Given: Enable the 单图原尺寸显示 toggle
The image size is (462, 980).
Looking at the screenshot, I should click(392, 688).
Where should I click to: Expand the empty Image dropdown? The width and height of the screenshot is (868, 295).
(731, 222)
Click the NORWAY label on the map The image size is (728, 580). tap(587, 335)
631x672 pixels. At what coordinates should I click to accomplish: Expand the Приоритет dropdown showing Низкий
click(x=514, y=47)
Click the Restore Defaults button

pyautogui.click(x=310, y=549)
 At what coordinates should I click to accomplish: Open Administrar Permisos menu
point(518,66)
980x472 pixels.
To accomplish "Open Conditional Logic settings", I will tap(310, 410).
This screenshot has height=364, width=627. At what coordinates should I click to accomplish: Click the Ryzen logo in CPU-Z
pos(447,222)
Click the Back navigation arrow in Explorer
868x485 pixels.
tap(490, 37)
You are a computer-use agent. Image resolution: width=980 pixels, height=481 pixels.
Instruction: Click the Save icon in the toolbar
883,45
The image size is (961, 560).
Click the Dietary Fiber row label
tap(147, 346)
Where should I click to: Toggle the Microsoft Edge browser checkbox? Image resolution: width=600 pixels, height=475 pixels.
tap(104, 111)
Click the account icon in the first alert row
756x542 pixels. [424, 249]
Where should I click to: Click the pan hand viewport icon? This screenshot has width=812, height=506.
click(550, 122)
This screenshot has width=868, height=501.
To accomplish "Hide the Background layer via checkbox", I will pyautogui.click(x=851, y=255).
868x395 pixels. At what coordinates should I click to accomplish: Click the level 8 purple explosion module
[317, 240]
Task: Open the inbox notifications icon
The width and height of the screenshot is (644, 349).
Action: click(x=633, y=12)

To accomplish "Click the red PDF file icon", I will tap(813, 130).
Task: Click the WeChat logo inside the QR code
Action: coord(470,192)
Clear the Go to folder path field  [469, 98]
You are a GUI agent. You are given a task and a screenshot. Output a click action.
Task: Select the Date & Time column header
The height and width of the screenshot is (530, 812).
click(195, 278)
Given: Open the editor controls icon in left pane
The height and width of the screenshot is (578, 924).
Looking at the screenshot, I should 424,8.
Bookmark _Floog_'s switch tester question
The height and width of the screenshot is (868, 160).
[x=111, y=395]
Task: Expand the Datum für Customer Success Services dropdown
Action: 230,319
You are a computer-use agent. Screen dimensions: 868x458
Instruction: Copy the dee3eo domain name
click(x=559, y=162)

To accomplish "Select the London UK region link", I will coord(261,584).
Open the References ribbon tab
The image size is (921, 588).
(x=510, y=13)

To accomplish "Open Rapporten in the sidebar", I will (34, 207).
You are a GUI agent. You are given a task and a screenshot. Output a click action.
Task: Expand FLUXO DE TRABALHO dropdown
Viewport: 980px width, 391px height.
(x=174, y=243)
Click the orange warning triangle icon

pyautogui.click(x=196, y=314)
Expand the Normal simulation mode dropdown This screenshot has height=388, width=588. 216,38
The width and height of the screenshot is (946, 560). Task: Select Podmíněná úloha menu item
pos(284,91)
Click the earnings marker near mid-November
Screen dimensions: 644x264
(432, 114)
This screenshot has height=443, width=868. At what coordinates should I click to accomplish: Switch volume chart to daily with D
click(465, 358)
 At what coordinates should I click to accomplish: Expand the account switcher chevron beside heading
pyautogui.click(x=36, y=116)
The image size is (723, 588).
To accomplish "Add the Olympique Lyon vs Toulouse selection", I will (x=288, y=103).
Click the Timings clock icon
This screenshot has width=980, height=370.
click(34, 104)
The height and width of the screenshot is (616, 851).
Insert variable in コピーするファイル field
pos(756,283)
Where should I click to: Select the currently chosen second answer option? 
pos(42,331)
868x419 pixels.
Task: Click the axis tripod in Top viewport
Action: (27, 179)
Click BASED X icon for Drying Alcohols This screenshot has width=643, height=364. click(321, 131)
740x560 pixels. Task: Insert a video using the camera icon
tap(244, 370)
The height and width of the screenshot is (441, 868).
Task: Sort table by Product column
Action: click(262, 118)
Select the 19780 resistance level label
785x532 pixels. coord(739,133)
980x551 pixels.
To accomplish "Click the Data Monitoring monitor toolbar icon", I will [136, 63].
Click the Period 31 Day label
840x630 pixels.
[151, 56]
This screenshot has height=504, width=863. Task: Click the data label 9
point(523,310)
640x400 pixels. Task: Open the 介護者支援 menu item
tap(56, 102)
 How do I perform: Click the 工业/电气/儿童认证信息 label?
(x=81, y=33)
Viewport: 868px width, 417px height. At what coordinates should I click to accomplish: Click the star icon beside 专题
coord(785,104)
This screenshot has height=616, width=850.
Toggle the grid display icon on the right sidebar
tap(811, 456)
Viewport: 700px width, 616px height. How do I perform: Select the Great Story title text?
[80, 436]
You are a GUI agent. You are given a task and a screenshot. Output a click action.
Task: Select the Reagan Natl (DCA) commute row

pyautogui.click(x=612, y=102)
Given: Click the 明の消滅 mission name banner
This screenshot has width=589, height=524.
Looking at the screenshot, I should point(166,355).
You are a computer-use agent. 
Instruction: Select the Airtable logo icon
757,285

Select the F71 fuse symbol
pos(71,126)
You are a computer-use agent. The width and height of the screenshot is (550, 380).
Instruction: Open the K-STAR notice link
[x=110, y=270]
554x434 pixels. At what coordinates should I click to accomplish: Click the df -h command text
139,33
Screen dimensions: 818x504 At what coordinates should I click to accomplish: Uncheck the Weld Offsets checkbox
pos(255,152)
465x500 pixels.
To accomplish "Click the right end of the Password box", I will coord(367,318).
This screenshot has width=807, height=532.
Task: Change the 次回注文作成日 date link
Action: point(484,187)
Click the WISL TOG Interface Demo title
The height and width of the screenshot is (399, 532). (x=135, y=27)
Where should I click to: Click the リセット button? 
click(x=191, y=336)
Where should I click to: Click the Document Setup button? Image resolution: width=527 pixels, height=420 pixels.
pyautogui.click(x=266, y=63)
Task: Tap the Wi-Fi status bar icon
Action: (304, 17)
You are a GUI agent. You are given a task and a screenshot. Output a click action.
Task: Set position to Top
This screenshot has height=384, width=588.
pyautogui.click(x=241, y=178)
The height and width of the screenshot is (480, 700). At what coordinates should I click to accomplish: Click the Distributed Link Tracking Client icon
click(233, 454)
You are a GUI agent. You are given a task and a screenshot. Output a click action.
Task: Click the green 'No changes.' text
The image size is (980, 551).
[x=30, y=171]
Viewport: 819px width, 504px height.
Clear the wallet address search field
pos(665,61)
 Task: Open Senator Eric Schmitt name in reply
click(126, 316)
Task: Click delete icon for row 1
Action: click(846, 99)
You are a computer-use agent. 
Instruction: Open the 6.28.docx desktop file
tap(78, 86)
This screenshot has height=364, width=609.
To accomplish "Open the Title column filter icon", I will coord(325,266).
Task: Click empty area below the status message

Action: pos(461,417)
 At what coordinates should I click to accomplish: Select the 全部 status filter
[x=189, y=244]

- EXERCISE DESCRIPTION -
Track down every line in the entries that includes the string "computer", and copy it.

- REPLY TO THE TASK -
You are a computer-use agent. Image resolution: width=980 pixels, height=481 pixels.
You are a computer-use agent. Screen dimensions: 868x458
You are a computer-use agent. 
You are a computer-use agent. The width and height of the screenshot is (550, 380).
You are a computer-use agent. 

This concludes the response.